Activity → Write out, exactly and in full, the line where "Click the Nivel Alto-Alto value field" appears together with all lines that follow it in the entries below. Do not include pictures.

Provided material Block Start

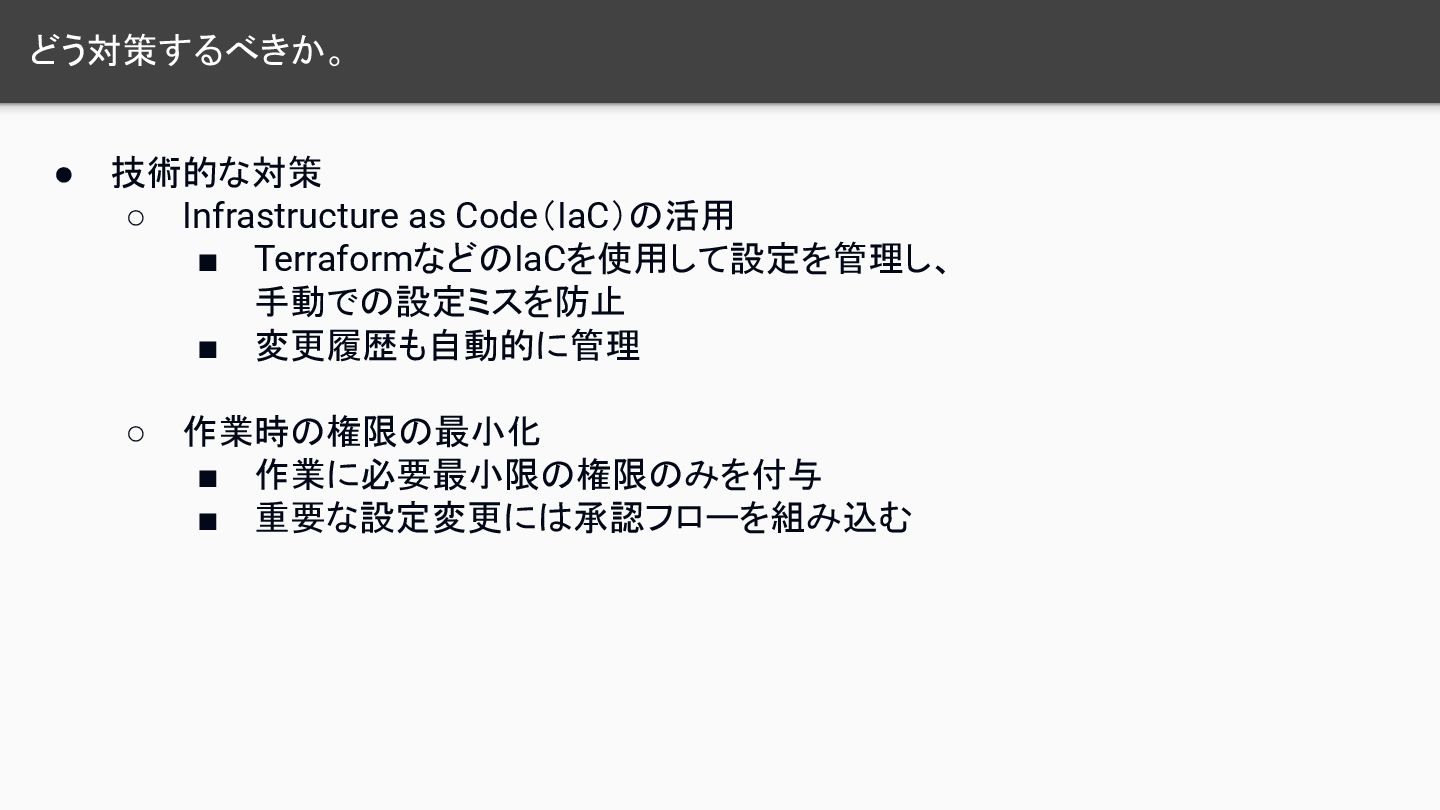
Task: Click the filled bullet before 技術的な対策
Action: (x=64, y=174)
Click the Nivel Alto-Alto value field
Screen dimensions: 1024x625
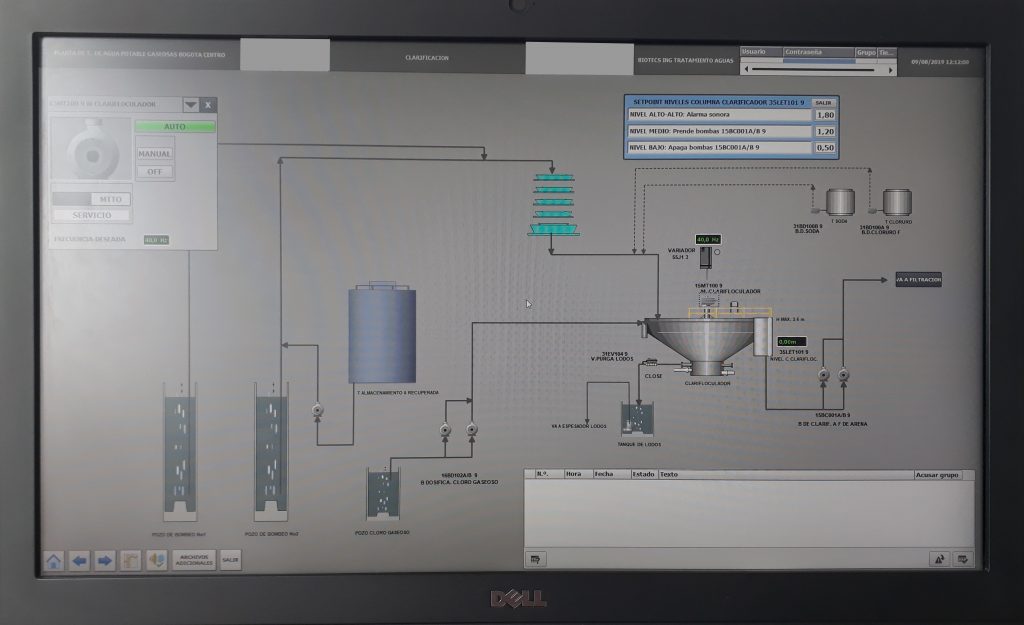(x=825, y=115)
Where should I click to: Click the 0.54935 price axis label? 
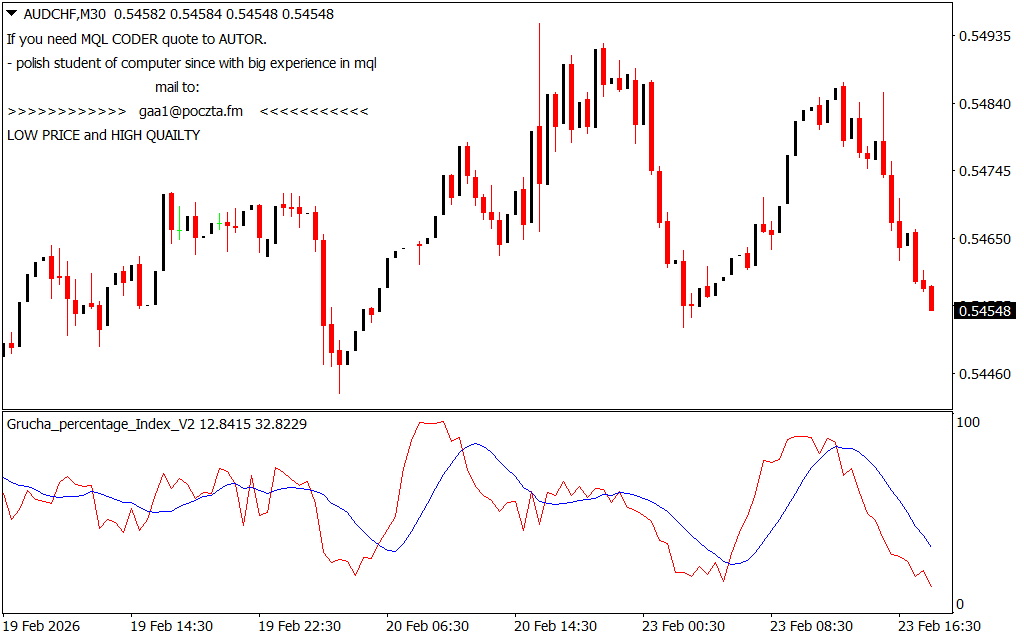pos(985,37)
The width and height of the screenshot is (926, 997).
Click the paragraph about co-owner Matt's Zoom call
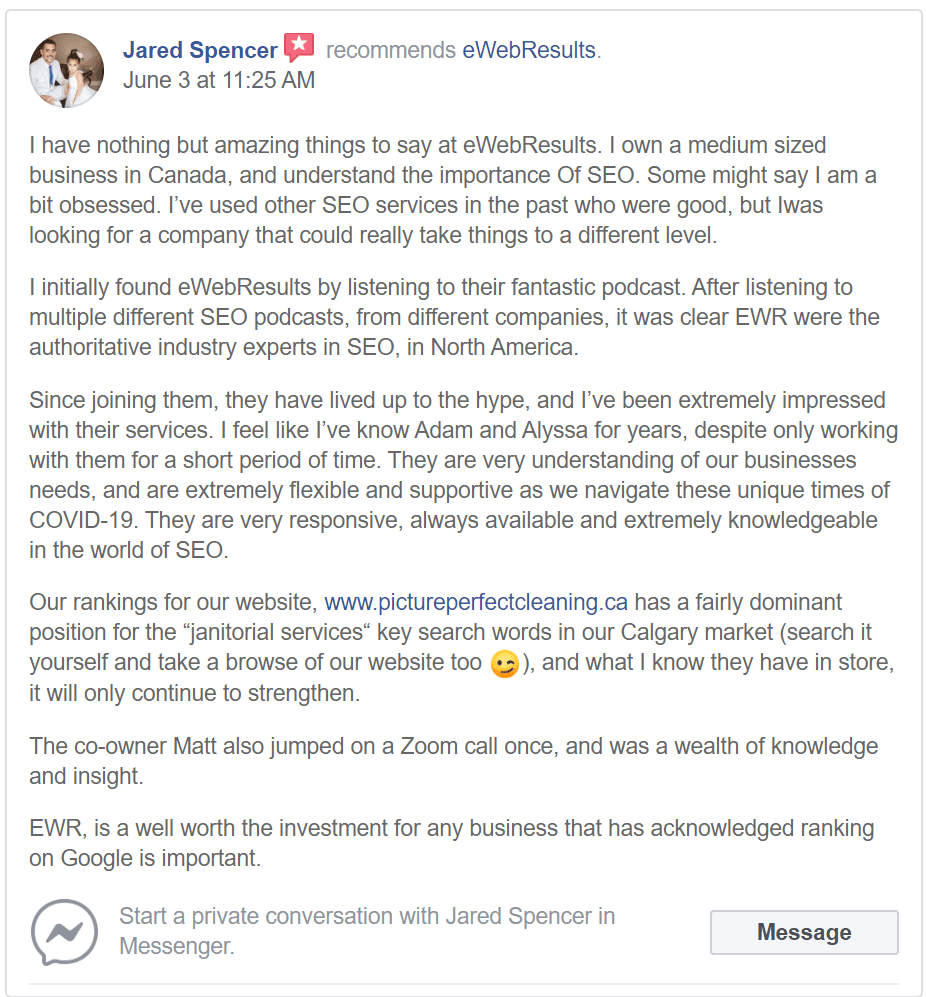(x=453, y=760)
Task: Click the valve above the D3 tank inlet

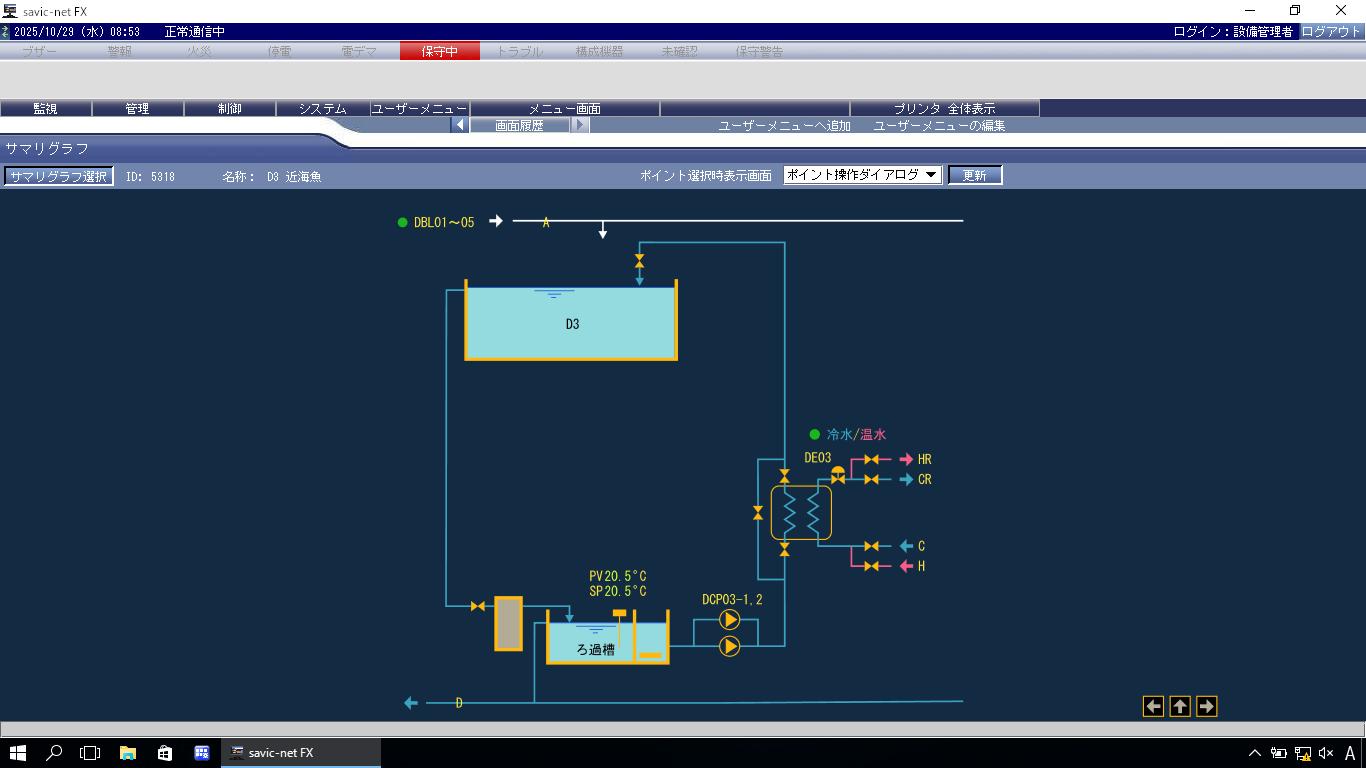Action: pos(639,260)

Provided material Block End

Task answer →
Click the Nivel Alto-Alto value field
Screen dimensions: 1024x625
(x=825, y=115)
Where should I click to: Click the 0.54935 price axis label? 
pos(985,37)
The width and height of the screenshot is (926, 997).
Click the paragraph about co-owner Matt's Zoom call
(x=453, y=760)
Task: Click the valve above the D3 tank inlet

Action: pos(639,260)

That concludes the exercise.